CRISPR-Modulating Genes Involved in Insulin Sensitivity in Adipose Tissue to Treat Obesity-Induced Type 2 Diabetes
By: Breanna Paredes
Department: Biology
Faculty Advisors: Dr. Lily Chen, Dr. Nadav Ahituv (UCSF)
Obesity, a health concern based on excess white adipose tissue (WAT), decreases the quality of life in millions of people worldwide, and it is caused by poor lifestyle choices and genetics. Obesity is the primary cause of Type 2 diabetes mellitus (T2DM) because adipose tissue cannot adequately uptake blood glucose as an energy source due to insulin resistance. Since adipose tissue plays pivotal roles in energy storage, expenditure, and insulin regulation, manipulating adipose tissue for developing a T2DM therapy could be a potential approach for this disease. The Ahituv lab has successfully utilized CRISPR activation (CRISPRa) therapy that upregulates gene expression for therapeutic benefit, and it can be used to rescue various diseases.
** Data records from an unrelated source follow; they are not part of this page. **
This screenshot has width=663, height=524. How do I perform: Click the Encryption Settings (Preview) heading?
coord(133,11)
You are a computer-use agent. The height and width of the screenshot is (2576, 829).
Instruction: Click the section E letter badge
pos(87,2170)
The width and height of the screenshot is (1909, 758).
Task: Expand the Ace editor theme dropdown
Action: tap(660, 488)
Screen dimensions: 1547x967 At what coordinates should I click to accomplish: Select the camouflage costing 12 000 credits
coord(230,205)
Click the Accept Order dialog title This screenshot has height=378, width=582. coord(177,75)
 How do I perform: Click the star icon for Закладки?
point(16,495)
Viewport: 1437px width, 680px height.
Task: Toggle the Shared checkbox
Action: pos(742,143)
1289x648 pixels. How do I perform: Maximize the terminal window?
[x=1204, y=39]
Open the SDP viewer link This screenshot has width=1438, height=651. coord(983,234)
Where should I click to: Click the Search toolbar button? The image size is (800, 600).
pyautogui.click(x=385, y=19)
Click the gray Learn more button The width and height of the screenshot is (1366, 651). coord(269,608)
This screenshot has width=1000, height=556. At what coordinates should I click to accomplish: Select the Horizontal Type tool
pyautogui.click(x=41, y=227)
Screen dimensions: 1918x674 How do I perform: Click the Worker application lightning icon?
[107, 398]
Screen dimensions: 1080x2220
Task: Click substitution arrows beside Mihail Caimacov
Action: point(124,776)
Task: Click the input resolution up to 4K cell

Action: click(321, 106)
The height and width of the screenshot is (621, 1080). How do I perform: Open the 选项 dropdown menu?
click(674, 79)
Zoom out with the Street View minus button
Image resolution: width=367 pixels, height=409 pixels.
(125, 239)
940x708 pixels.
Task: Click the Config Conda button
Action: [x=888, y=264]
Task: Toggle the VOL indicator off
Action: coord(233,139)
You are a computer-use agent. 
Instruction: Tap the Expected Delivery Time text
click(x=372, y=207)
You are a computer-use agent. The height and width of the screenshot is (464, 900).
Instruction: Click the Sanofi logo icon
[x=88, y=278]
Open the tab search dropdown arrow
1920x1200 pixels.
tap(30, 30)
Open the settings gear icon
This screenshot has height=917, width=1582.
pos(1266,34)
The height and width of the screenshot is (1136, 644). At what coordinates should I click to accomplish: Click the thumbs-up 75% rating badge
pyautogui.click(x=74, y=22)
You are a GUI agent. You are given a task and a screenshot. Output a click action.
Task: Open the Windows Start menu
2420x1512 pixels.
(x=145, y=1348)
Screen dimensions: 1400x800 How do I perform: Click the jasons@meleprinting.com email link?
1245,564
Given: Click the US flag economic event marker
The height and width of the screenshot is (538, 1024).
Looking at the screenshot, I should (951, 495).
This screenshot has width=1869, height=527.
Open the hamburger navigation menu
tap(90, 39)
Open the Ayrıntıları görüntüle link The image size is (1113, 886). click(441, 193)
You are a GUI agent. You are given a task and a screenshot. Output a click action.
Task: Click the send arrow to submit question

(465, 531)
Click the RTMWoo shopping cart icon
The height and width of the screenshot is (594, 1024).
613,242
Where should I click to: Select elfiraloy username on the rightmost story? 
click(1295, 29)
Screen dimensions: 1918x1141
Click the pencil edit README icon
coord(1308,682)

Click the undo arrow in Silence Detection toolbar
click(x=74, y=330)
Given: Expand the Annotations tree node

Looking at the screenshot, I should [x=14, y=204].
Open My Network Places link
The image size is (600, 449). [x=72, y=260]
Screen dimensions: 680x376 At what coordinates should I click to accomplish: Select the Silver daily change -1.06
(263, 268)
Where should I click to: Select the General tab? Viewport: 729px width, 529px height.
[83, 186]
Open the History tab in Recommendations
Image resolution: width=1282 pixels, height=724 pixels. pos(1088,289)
Here, we plan to use this approach to upregulate genes involved in insulin resistance in adipose tissue as a treatment for T2DM. We will design and optimize gRNA targeting these genes in human adipocytes and measure glucose uptake and insulin response in these cells. To examine the therapeutic potential of the therapy, we will inject CRISPRa-AAV (adeno-associated virus) into obesity-induced T2DM mouse models and then test for glucose tolerance and insulin sensitivity. In summary, this work will utilize CRISPRa in adipocytes to develop a novel therapeutic approach for T2DM.